### DESCRIPTION OF THE TASK
The reply should contain all the data below, repeated exactly, and none of the images.
Content starts
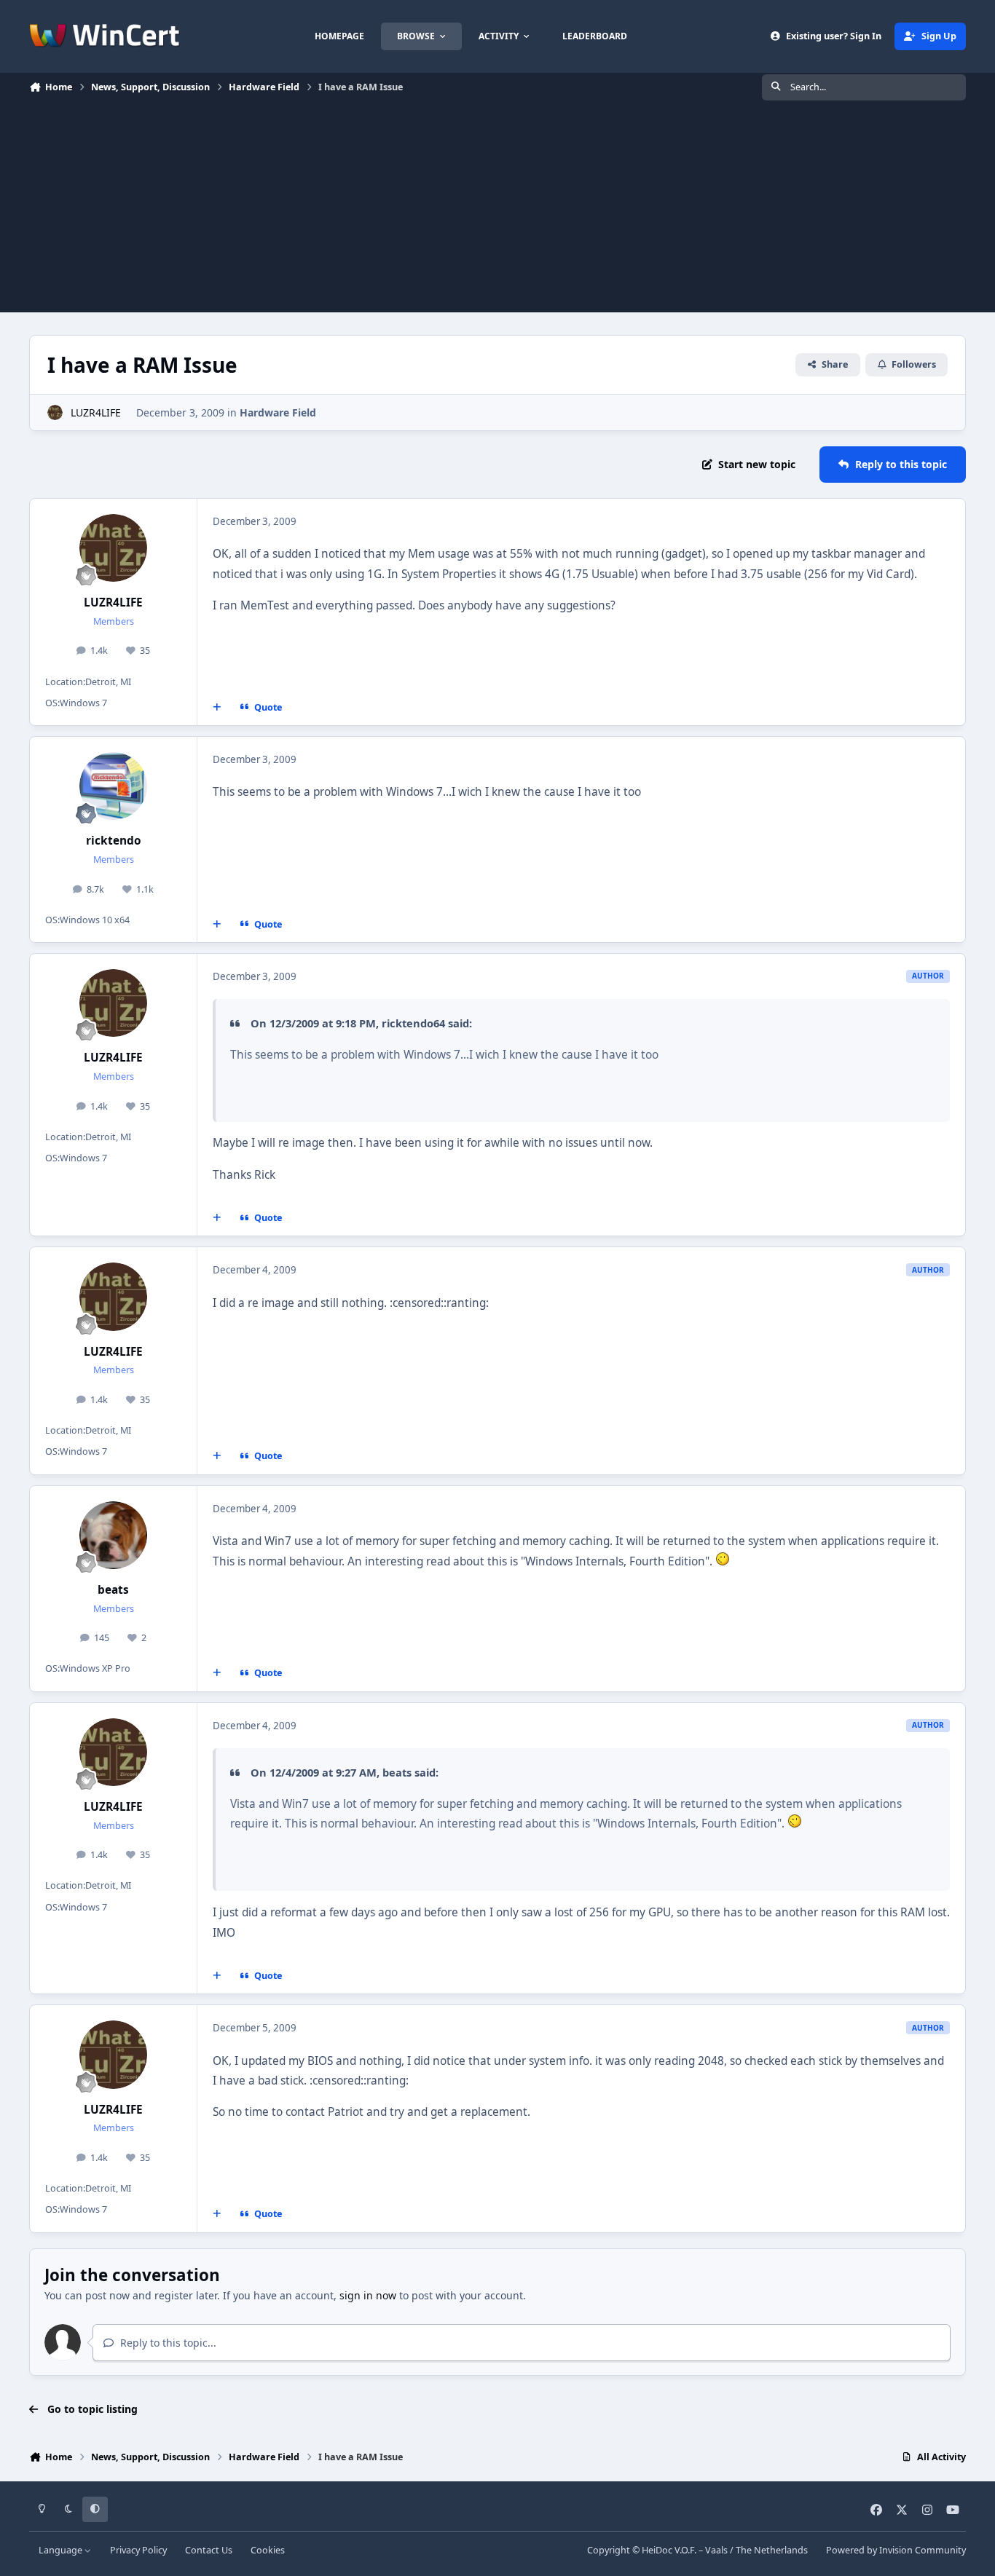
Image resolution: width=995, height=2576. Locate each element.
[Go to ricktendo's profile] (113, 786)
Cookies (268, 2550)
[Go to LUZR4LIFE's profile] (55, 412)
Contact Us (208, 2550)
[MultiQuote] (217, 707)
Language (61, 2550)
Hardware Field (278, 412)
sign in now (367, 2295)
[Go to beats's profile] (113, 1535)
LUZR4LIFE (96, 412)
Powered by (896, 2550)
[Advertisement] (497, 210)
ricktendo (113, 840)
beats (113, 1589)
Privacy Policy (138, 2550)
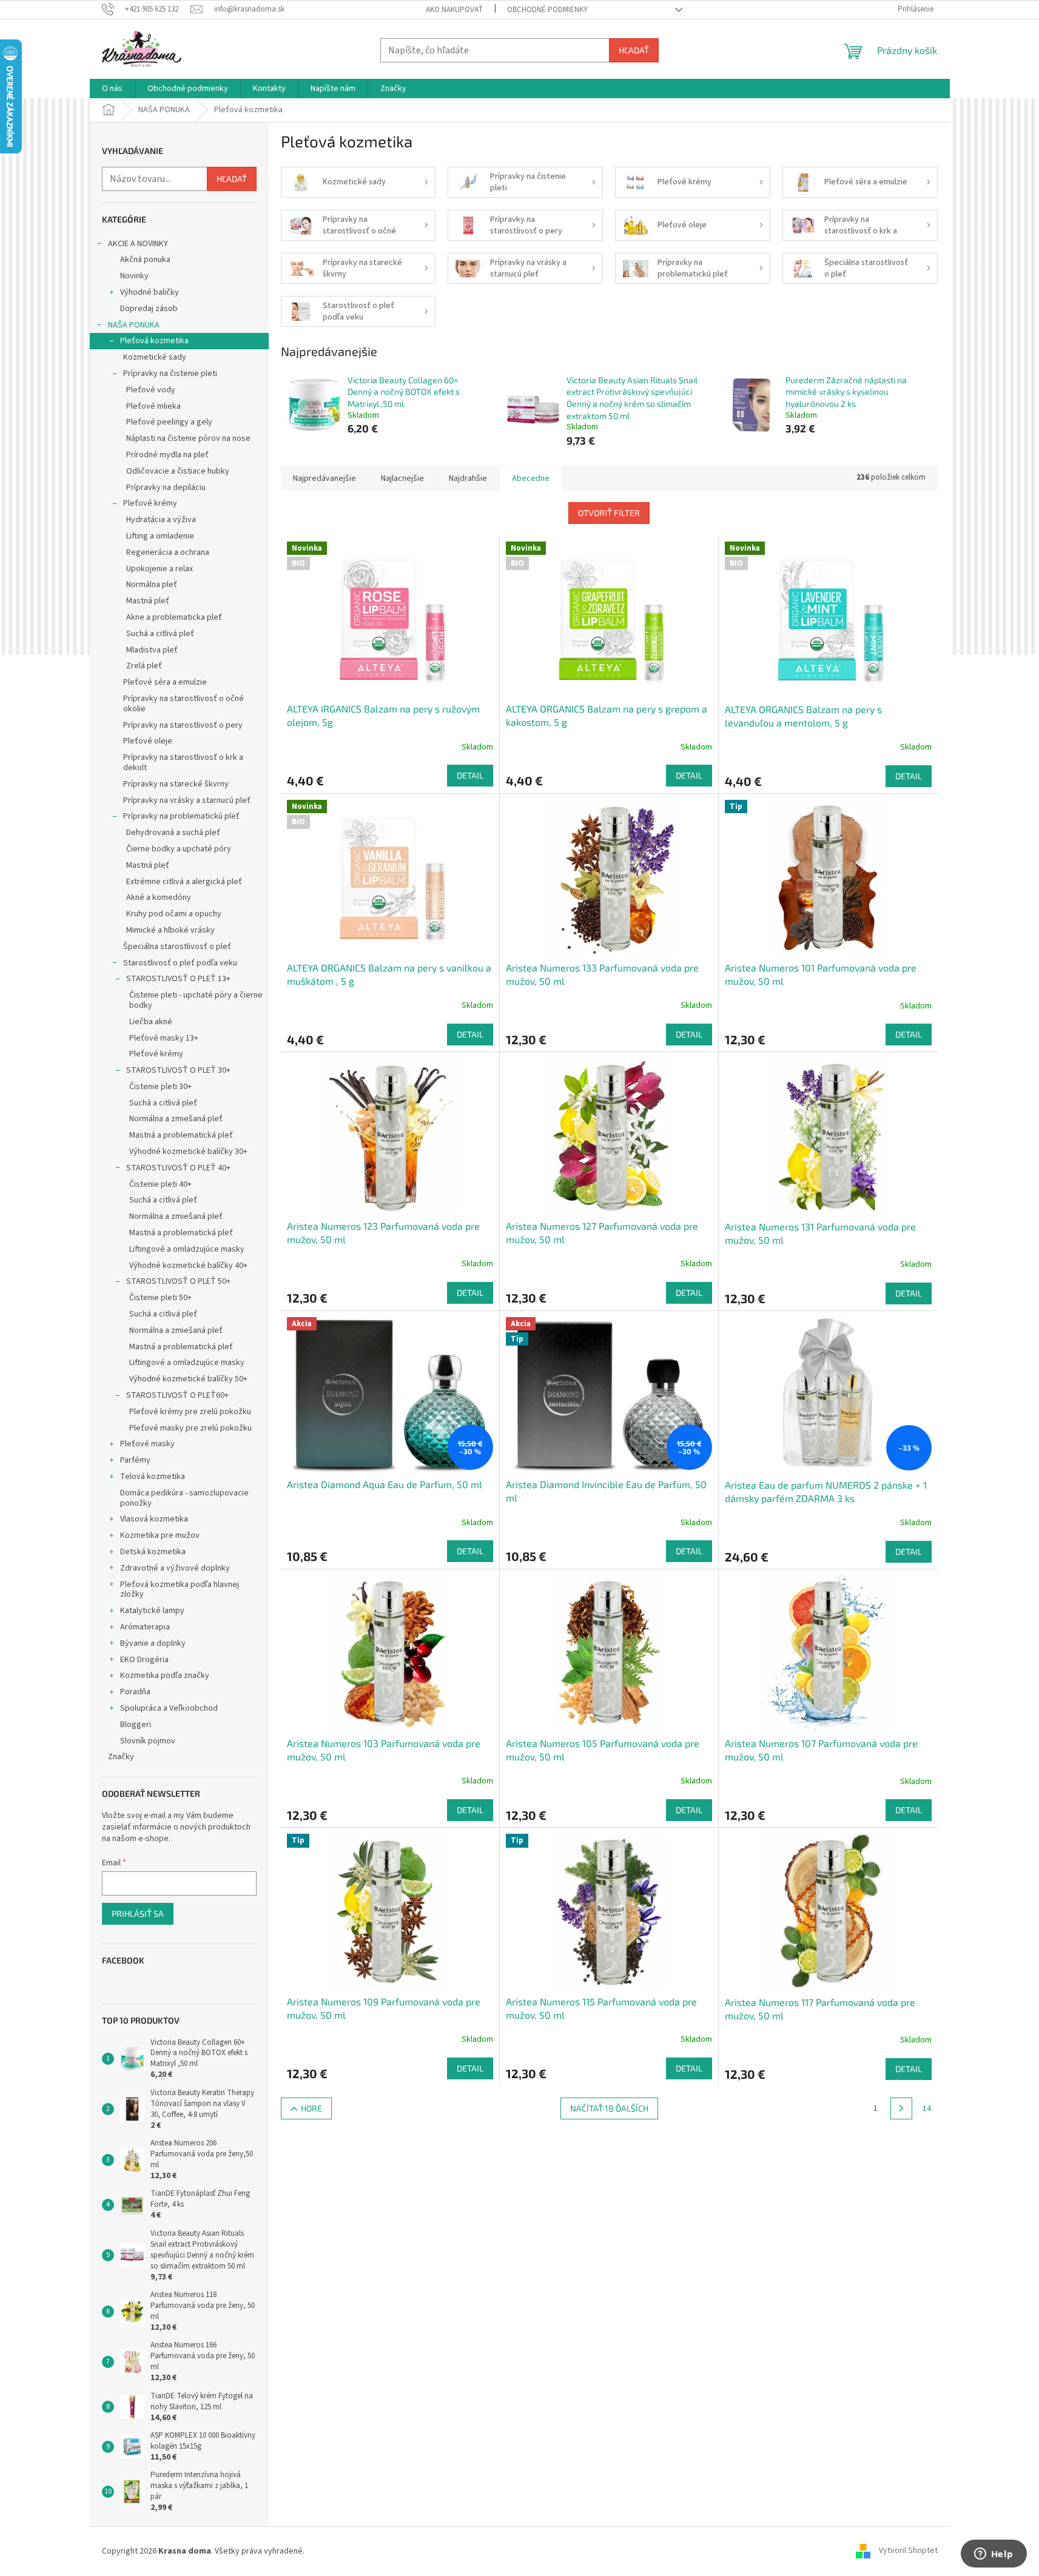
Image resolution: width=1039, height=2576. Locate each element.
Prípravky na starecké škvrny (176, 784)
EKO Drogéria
Content ends
### OUTPUT OF THE TASK
Image resolution: width=995, height=2576. Locate each element.
[Go to ricktendo's profile] (113, 786)
Cookies (268, 2550)
[Go to LUZR4LIFE's profile] (55, 412)
Contact Us (208, 2550)
[MultiQuote] (217, 707)
Language (61, 2550)
Hardware Field (278, 412)
sign in now (367, 2295)
[Go to beats's profile] (113, 1535)
LUZR4LIFE (96, 412)
Powered by (896, 2550)
[Advertisement] (497, 210)
ricktendo (113, 840)
beats (113, 1589)
Privacy Policy (138, 2550)
Image resolution: width=1039, height=2576. Locate each element.
Prípravky na starecké škvrny (176, 784)
EKO Drogéria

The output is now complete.